WASHINGTON — A Crew Dragon spacecraft splashed down off the California coast April 4, wrapping up a three-and-a-half-day private astronaut mission that was the first crewed flight to orbit the Earth’s poles.
The Crew Dragon spacecraft Resilience splashed down off the coast from Oceanside, California, at 12:19 p.m. Eastern. The four persons on board the spacecraft exited the spacecraft about 45 minutes later, once the spacecraft was brought on board a recovery ship.
This was the first splashdown for a Crew Dragon spacecraft in the Pacific. SpaceX announced last year it would move reentries from near the Florida coast to the California coast to better control the reentry of the Dragon’s trunk section, ensuring it reenters over the ocean. SpaceX had previously allowed the trunk to perform uncontrolled reentries, and in several cases debris from the trunk survived reentry and fell on land.

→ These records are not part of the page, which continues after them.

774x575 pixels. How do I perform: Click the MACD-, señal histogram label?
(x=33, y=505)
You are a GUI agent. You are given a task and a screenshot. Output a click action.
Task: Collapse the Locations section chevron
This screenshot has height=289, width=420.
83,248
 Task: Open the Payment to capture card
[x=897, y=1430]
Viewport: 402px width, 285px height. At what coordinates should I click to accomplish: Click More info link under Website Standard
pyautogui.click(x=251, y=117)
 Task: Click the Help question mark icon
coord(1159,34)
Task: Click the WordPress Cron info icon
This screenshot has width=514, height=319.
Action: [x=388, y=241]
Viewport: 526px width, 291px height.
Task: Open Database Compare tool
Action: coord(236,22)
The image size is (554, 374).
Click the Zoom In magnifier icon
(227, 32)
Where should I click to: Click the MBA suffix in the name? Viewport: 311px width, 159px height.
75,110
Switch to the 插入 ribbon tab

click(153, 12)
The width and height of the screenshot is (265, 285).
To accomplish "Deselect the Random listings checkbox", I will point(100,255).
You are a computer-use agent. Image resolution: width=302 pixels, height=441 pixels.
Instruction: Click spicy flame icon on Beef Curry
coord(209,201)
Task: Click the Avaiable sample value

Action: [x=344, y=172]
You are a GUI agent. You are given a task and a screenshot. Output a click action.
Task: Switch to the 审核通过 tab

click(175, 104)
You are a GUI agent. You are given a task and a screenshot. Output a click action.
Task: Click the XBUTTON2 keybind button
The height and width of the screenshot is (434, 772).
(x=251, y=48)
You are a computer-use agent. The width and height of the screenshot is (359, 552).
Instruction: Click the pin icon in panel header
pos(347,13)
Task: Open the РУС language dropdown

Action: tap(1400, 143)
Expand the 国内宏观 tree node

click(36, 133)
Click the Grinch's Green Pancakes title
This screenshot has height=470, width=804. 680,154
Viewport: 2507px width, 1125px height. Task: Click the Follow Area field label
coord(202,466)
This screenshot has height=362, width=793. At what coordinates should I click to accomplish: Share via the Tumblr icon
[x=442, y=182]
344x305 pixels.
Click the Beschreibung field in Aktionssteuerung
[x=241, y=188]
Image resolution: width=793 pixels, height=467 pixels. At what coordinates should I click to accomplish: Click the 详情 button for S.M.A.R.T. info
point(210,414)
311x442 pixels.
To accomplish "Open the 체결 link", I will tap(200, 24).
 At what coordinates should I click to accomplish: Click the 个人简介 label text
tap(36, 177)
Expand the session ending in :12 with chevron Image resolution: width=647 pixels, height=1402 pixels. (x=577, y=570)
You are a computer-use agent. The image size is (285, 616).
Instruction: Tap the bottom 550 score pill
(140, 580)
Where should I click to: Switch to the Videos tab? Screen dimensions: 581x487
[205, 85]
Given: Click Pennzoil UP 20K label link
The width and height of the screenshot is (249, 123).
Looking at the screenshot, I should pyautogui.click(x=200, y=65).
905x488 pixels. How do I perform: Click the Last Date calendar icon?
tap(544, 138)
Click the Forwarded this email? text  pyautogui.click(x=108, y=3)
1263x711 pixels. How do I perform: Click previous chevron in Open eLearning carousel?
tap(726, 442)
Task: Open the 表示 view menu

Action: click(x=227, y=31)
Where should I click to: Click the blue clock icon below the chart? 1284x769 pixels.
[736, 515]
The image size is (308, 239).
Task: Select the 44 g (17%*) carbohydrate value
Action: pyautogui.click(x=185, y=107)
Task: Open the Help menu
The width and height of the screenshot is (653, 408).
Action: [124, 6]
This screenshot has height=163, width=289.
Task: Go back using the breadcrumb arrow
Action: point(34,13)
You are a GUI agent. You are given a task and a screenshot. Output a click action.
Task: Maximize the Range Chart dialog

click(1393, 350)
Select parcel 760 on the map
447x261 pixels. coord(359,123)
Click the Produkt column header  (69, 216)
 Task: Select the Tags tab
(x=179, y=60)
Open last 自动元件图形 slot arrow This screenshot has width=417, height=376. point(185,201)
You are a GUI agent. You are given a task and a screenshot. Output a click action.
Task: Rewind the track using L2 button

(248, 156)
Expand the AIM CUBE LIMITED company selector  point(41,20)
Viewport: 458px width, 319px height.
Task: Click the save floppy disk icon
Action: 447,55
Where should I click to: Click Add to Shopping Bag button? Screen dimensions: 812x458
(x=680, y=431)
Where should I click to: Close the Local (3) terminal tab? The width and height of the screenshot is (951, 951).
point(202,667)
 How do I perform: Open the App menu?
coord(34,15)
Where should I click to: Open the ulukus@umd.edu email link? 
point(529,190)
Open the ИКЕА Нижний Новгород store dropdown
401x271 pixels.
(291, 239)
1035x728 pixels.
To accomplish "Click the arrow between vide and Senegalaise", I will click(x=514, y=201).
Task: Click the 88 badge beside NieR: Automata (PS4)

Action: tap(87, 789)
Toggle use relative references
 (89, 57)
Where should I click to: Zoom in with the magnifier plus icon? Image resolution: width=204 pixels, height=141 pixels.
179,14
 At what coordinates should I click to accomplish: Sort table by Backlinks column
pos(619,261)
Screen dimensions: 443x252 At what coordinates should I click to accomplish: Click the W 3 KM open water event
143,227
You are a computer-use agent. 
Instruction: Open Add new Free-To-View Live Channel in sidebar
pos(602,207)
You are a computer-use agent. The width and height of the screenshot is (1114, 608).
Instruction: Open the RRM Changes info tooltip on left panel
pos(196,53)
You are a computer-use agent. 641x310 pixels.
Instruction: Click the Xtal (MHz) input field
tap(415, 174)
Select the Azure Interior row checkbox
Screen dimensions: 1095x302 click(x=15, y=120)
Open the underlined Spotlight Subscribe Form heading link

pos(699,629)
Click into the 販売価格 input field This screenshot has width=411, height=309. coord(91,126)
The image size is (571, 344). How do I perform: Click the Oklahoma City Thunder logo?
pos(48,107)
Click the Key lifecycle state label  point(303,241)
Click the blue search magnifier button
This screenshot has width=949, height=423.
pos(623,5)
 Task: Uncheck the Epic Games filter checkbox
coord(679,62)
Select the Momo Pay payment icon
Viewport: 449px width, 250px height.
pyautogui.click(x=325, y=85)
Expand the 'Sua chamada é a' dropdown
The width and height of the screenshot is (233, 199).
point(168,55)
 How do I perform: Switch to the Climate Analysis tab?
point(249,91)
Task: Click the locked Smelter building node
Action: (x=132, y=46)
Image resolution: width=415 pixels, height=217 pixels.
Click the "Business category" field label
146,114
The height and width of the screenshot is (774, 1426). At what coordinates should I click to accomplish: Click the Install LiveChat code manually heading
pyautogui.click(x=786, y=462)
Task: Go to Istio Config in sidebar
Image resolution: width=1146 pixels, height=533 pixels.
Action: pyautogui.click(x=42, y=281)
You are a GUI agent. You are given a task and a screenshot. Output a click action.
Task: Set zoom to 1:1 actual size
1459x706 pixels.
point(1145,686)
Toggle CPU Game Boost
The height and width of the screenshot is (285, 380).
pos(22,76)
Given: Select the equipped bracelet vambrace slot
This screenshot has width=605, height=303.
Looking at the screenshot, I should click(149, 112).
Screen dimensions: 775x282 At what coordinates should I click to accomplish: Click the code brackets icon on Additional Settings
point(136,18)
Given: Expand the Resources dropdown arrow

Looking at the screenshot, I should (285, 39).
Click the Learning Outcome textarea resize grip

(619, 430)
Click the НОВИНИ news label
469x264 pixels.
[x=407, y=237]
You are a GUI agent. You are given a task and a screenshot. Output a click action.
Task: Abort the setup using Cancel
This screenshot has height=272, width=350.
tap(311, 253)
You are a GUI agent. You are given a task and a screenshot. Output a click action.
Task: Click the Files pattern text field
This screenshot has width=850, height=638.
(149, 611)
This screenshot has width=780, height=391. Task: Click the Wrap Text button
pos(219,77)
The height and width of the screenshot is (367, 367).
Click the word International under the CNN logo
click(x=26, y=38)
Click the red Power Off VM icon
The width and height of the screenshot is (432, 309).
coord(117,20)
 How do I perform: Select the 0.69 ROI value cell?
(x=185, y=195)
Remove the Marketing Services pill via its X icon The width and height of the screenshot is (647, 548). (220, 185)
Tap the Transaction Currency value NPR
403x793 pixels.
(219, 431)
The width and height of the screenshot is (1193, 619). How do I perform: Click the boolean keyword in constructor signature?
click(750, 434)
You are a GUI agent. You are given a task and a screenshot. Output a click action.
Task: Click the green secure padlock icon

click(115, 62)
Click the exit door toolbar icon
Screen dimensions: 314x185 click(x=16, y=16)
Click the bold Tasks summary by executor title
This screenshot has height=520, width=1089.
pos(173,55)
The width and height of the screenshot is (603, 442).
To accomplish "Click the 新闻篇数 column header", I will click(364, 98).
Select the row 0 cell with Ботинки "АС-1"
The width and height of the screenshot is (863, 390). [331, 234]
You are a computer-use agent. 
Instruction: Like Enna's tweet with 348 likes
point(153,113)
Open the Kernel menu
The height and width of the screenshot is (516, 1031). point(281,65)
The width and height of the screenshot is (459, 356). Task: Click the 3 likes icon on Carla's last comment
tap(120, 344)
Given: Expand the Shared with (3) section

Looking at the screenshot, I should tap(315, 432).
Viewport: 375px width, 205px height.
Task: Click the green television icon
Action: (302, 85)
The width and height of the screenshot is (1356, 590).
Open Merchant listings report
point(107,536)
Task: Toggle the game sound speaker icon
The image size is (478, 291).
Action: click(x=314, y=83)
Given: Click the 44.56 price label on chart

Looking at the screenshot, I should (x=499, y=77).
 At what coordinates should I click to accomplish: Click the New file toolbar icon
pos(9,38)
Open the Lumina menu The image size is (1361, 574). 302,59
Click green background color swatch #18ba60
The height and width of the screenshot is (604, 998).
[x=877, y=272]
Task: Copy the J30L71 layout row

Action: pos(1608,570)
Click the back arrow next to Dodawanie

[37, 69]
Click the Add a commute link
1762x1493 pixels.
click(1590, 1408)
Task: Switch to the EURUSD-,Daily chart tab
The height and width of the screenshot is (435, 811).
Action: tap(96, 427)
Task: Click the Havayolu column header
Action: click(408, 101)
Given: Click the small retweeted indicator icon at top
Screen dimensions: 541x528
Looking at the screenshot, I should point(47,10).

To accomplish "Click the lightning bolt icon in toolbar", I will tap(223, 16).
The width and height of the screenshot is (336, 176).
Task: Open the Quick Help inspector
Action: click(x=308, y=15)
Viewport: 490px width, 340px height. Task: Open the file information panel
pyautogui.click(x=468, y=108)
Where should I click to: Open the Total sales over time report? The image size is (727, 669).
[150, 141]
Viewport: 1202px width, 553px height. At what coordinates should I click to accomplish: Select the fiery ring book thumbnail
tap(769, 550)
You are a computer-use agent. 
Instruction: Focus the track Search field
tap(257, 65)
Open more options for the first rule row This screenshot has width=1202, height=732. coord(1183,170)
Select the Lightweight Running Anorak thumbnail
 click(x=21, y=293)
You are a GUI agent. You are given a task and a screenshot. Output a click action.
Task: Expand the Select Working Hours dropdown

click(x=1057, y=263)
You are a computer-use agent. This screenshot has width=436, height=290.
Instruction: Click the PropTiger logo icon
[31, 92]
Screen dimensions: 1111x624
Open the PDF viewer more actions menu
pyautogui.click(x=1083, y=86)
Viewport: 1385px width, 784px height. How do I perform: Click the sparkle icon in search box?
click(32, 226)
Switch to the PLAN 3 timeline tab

The splashdown marked the end of the Fram2 private astronaut mission, which launched late March 31 from the Kennedy Space Center. The mission was bankrolled by Chun Wang, a cryptocurrency entrepreneur who said he had a “lifelong curiosity” about the polar regions that led him to fly this mission, the first crewed spacecraft to go over the poles.
Wang served as mission commander, with Jannicke Mikkelsen, a Norwegian cinematographer, serving as vehicle commander of the Dragon spacecraft. Rabea Rogge, a robotics researcher from Germany, was the mission pilot, and Eric Philips, a professional polar explorer from Australia, was the mission specialist and medical officer.
Wang shared some insights from the mission on social media. “The ride to orbit was much smoother than I had anticipated,” he said in one post after a day in orbit. He acknowledged, though, that the “first few hours in microgravity weren’t exactly comfortable” as the crew dealt with space sickness, whose symptoms subsided after the crew slept.
The crew conducted 22 experiments while in orbit, ranging from the first medical X-rays taken in orbit to tests of a device to enable crews to exercise within the limited space inside the spacecraft. All those experiments were completed successfully, said Marissa Rosenberg, senior medical research engineer at SpaceX, on the splashdown webcast.
That research continued after splashdown. The four crew members exited the spacecraft with little or no help from the recovery team on the ship. Rosenberg said before the launch that was intended to get experience for how crews on future missions to the moon and Mars will be able to leave their spacecraft when there are no recovery teams to assist.
The crew also took advantage of their unique orbit to view the polar regions. Wang, in one post, almost sounded disappointed with his views of Antarctica. “Unlike previously anticipated, from 460 km above, it is only pure white, no human activity is visible,” he wrote.
He had a different impression, though, of seeing the Arctic islands of Svalbard, which are too far north to be seen on missions to the International Space Station. “I often say Fram2 is a Svalbard mission,” he wrote, noting that crew met on Svalbard and that he planned the mission while living there. “From this perspective, the mission has perfectly achieved its goal.”